- Born: Drake, Saskatchewan, Canada
- Position: Defence
- Played for: College of St. Scholastica

= Alexandra Clarke =

Canadian ice hockey official

Alexandra Clarke is a Canadian ice hockey official, serving as a linesperson in the Professional Women's Hockey League (PWHL) and in international competition. In 2021, she became the first woman to serve as a linesperson in the Western Hockey League (WHL) and the Canadian Hockey League (CHL).
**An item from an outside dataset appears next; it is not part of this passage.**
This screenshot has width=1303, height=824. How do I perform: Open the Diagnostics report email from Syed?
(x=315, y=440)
A retired ice hockey defenceman, Clarke played four seasons of NCAA Division III hockey at the College of St. Scholastica in Duluth, Minnesota, serving as team captain in her final season (2014–15).

==Playing career==
Clarke played four years at the College of St. Scholastica, appearing in 107 regular season games and recording 63 points (12 goals, 51 assists) as a defenceman. In 2015, she was drafted 53rd overall by the Calgary Inferno of the Canadian Women's Hockey League (CWHL). Her playing career ended in 2015 after a knee injury, which she later attributed to being kicked by a cow on her family farm, resulting in a lingering issue that prevented her from training and attending camp.

==Officiating career==
After retiring as a player, Clarke began officiating with Hockey Saskatchewan. She worked in Saskatchewan leagues including the Saskatchewan Female U18 AAA Hockey League and Saskatchewan Junior Hockey League (SJHL), and earned international assignments at IIHF events, including the IIHF Women's World Championship.
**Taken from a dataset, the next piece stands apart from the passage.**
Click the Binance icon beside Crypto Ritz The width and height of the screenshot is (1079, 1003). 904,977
On September 24, 2021, Clarke became the first woman to serve as a linesperson in WHL and CHL history when she officiated a WHL preseason game between the Regina Pats and Moose Jaw Warriors at Mosaic Place in Moose Jaw. On December 5, 2021, she became the first woman to work a game in the American Hockey League (AHL).

Clarke officiated as a linesperson at the 2022 Olympic Winter Games (women's tournament). In 2024, she began working games in the newly formed Professional Women's Hockey League and was named among the on-ice officials for the PWHL 3-on-3 Showcase during NHL All-Star Weekend.

In 2025, Clarke was selected by the International Ice Hockey Federation (IIHF) as an on-ice official for the women's tournament at the 2026 Olympic Winter Games. She was also listed among the Canadian officials named by Hockey Canada for Milano–Cortina 2026. During the 2026 Games, Clarke discussed her officiating path and workload across leagues including the PWHL, AHL, and WHL in an interview on Saskatchewan radio.

==Awards and honors==
- Western Hockey League
- First woman to serve as a linesperson in WHL and CHL history (WHL preseason, Regina Pats vs. Moose Jaw Warriors, September 24, 2021).

- American Hockey League
- First woman to work a game in the AHL (December 5, 2021).

- Olympic Games
- Selected as a linesperson for the 2022 Olympic Winter Games (women's tournament).
- Selected by the IIHF as an on-ice official for the women's tournament at the 2026 Olympic Winter Games.